### DIRECTION:
Reproduce the listing below line for line, changing nothing.

### DATA SUPPLIED:
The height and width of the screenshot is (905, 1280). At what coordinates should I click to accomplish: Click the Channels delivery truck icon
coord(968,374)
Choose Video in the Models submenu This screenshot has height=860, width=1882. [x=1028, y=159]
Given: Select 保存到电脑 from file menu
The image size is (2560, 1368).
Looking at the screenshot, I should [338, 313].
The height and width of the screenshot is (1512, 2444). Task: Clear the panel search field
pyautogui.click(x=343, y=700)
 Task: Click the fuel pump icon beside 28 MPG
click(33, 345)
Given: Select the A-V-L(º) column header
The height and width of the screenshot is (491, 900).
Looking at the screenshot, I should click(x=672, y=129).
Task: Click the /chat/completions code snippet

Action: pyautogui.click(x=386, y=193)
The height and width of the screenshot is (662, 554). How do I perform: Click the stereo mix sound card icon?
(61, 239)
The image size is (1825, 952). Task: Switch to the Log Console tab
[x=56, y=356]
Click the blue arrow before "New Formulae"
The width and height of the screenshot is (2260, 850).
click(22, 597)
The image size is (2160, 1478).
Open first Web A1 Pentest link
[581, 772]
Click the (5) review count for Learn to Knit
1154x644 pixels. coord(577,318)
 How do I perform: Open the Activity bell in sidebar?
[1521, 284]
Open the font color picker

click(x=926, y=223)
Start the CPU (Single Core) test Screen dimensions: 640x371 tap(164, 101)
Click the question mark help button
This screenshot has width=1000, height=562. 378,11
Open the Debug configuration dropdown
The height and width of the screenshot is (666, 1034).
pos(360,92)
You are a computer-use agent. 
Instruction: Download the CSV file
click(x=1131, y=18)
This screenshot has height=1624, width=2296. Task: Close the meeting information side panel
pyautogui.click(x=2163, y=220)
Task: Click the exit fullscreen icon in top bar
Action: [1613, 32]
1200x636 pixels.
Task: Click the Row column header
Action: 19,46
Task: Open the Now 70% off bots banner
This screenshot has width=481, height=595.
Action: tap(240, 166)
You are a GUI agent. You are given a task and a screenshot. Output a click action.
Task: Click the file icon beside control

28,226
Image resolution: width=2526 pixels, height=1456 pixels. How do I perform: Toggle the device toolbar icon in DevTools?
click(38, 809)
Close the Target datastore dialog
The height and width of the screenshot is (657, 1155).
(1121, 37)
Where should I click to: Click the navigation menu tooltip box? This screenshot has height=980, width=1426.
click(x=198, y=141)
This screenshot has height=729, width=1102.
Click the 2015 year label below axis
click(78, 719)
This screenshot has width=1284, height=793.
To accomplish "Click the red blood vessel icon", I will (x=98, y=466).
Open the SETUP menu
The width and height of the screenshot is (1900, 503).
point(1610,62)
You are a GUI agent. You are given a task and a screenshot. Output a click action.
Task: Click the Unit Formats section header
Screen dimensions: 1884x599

### SOLUTION TO THIS EXERCISE:
The height and width of the screenshot is (905, 1280). At what coordinates should I click to accomplish: Click the Channels delivery truck icon
coord(968,374)
Choose Video in the Models submenu This screenshot has height=860, width=1882. [x=1028, y=159]
Given: Select 保存到电脑 from file menu
The image size is (2560, 1368).
Looking at the screenshot, I should [338, 313].
The height and width of the screenshot is (1512, 2444). Task: Clear the panel search field
pyautogui.click(x=343, y=700)
 Task: Click the fuel pump icon beside 28 MPG
click(33, 345)
Given: Select the A-V-L(º) column header
The height and width of the screenshot is (491, 900).
Looking at the screenshot, I should click(x=672, y=129).
Task: Click the /chat/completions code snippet

Action: pyautogui.click(x=386, y=193)
The height and width of the screenshot is (662, 554). How do I perform: Click the stereo mix sound card icon?
(61, 239)
The image size is (1825, 952). Task: Switch to the Log Console tab
[x=56, y=356]
Click the blue arrow before "New Formulae"
The width and height of the screenshot is (2260, 850).
click(22, 597)
The image size is (2160, 1478).
Open first Web A1 Pentest link
[581, 772]
Click the (5) review count for Learn to Knit
1154x644 pixels. coord(577,318)
 How do I perform: Open the Activity bell in sidebar?
[1521, 284]
Open the font color picker

click(x=926, y=223)
Start the CPU (Single Core) test Screen dimensions: 640x371 tap(164, 101)
Click the question mark help button
This screenshot has width=1000, height=562. 378,11
Open the Debug configuration dropdown
The height and width of the screenshot is (666, 1034).
pos(360,92)
You are a computer-use agent. 
Instruction: Download the CSV file
click(x=1131, y=18)
This screenshot has height=1624, width=2296. Task: Close the meeting information side panel
pyautogui.click(x=2163, y=220)
Task: Click the exit fullscreen icon in top bar
Action: [1613, 32]
1200x636 pixels.
Task: Click the Row column header
Action: 19,46
Task: Open the Now 70% off bots banner
This screenshot has width=481, height=595.
Action: tap(240, 166)
You are a GUI agent. You are given a task and a screenshot. Output a click action.
Task: Click the file icon beside control

28,226
Image resolution: width=2526 pixels, height=1456 pixels. How do I perform: Toggle the device toolbar icon in DevTools?
click(38, 809)
Close the Target datastore dialog
The height and width of the screenshot is (657, 1155).
(1121, 37)
Where should I click to: Click the navigation menu tooltip box? This screenshot has height=980, width=1426.
click(x=198, y=141)
This screenshot has height=729, width=1102.
Click the 2015 year label below axis
click(78, 719)
This screenshot has width=1284, height=793.
To accomplish "Click the red blood vessel icon", I will (x=98, y=466).
Open the SETUP menu
The width and height of the screenshot is (1900, 503).
point(1610,62)
You are a GUI agent. You are given a task and a screenshot. Output a click action.
Task: Click the Unit Formats section header
Screen dimensions: 1884x599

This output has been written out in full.